In the records below, repeat word for word only the lines starting at the one that contains "This screenshot has width=2576, height=919." and ending at the one that contains "Importe using the", pictures excluded.

------ MATERIAL PROVIDED ------

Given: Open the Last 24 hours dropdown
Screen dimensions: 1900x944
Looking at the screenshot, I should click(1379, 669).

------
------ MATERIAL PROVIDED ------

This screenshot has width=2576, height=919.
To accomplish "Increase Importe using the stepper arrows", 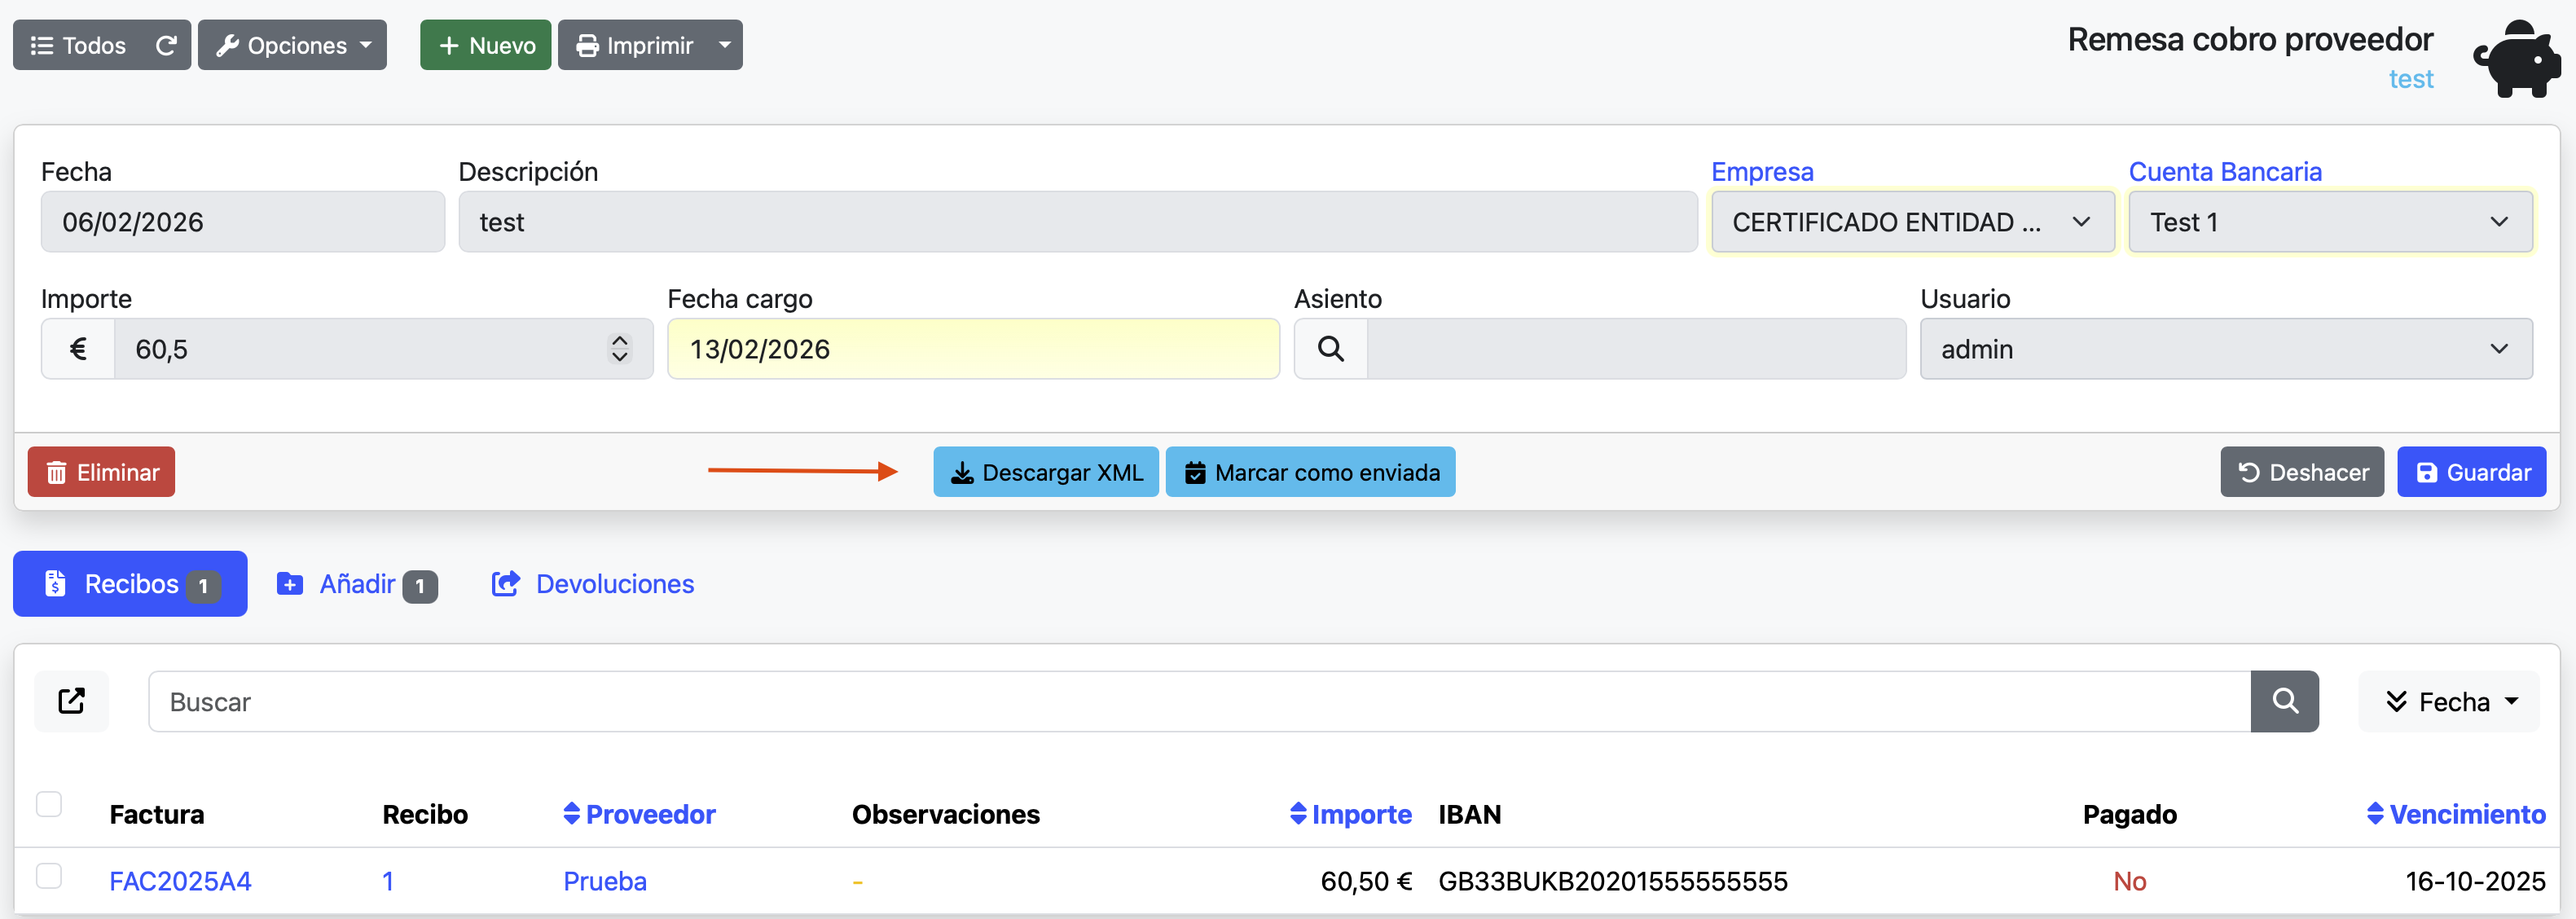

------

**YOUR RESPONSE**:
This screenshot has width=2576, height=919.
To accomplish "Increase Importe using the stepper arrows", 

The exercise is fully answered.